DM: Inżynier Pentagonu sfilmował świecące, niebieskie UFO przypominające kształtem sztangę, mające długość połowy boiska do piłki nożnej
Historie o UFO jeszcze niedawno wywoływały tylko uśmiech u zdecydowanej większości ludzi. Tymczasem od paru lat rządy odtajniają dokumenty o spotkaniach z niezidentyfikowanymi obiektami latającymi, w tym spotkaniach, jakich doświadczyli twardo stąpający po ziemi wojskowi. Coś w tym jest, a może to nie inteligencja pozaziemska, tylko technologia stworzona na Ziemi? Te pytania intrygują coraz większą ilość ludzi, a medialne oświadczenia o UFO czy wystąpienia w amerykańskim Kongresie na ten temat nikogo już nie dziwią. Teraz Daily Mail pisze o wydarzeniach z 2013 roku, które dotychczas były tajemnicą. Dziennikarze rozmawiali z badaczami, którzy analizowali przypadek spotkania z UFO w Kanadzie.
"Statek lata dzięki niezwykle złożonemu i [...] potężnemu wirującemu elektromagnetycznemu układowi napędowemu"

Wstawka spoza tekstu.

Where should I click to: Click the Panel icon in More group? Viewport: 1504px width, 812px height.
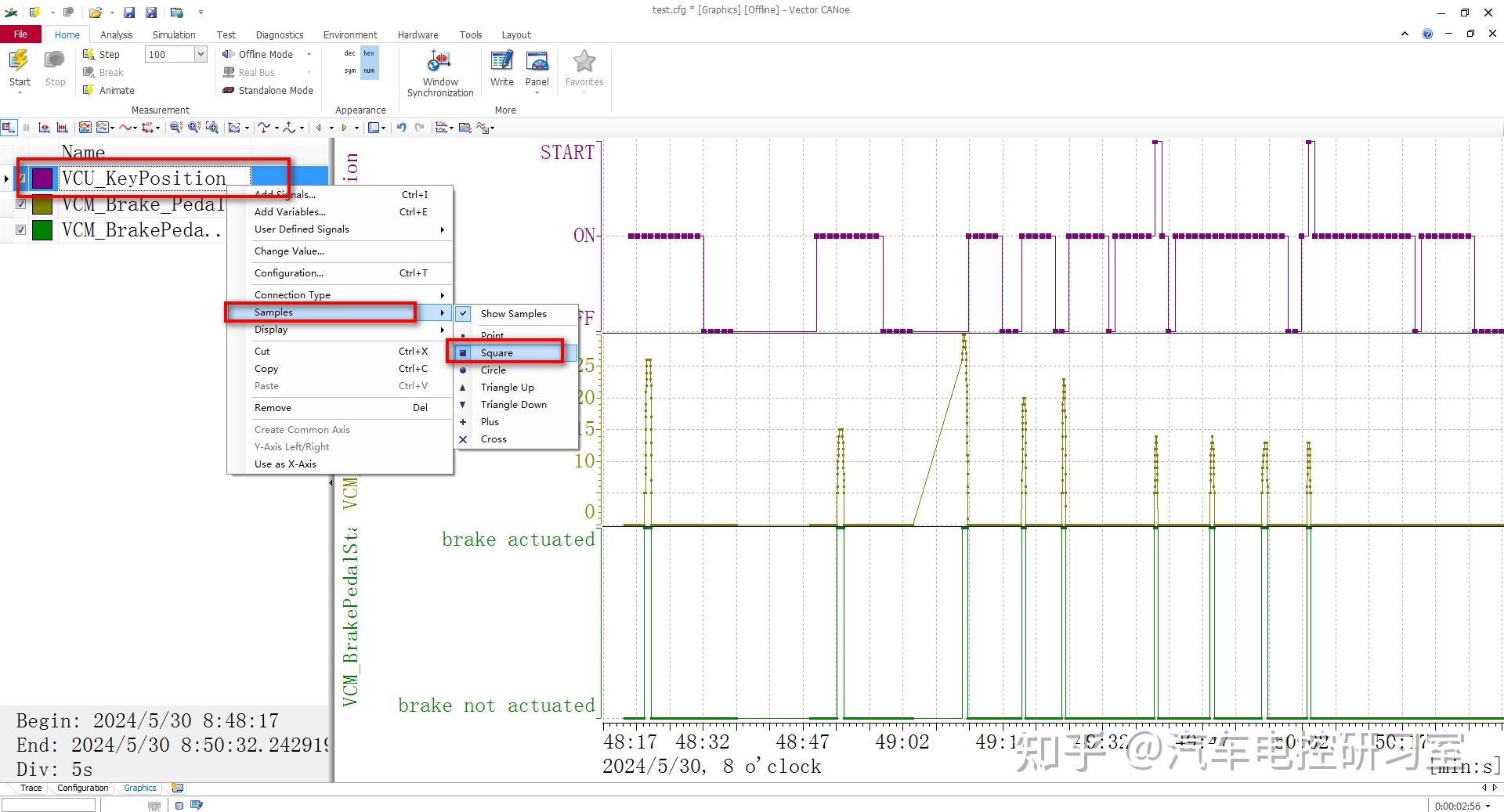pos(537,62)
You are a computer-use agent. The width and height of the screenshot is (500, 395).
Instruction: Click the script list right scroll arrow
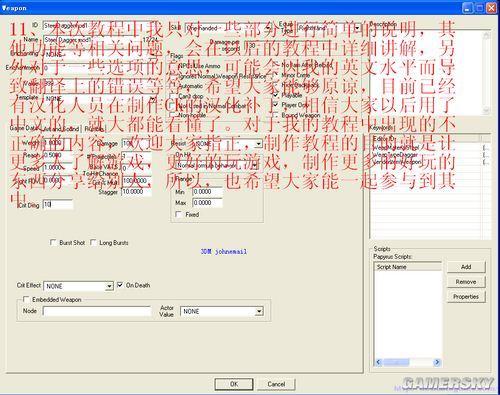click(437, 362)
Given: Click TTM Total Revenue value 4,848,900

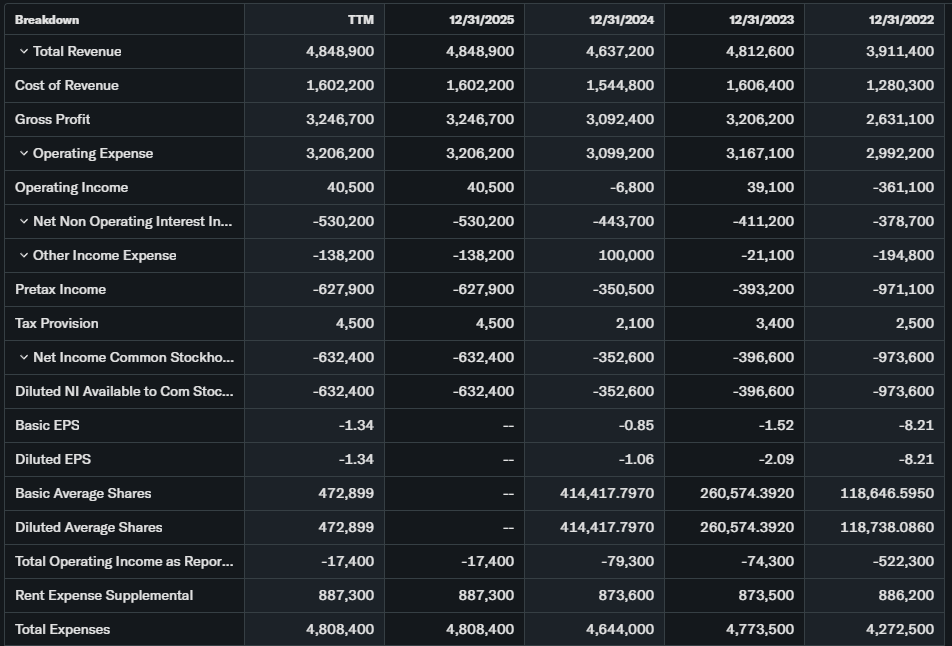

Trzej świadkowie, w tym inżynier Pentagonu opowiedzieli, jak filmowali świecące, niebieskie UFO przypominające kształtem sztangę, mające długość połowy boiska do piłki nożnej. Zagadkowy statek powietrzny przeleciał cicho nad leśną drogą w południowo-zachodnim Ontario w Kanadzie 28 sierpnia 2013 roku, kiedy rozbili obóz podczas polowania. „Uchwycone dane dotyczące zdarzenia mogą być pierwszym prawdziwym fizycznym dowodem na to, że statek nie tylko lata, ale na to, że lata dzięki niezwykle złożonemu i [...] potężnemu wirującemu elektromagnetycznemu układowi napędowemu" - zdradza dziennikarzom ktoś badający sprawę.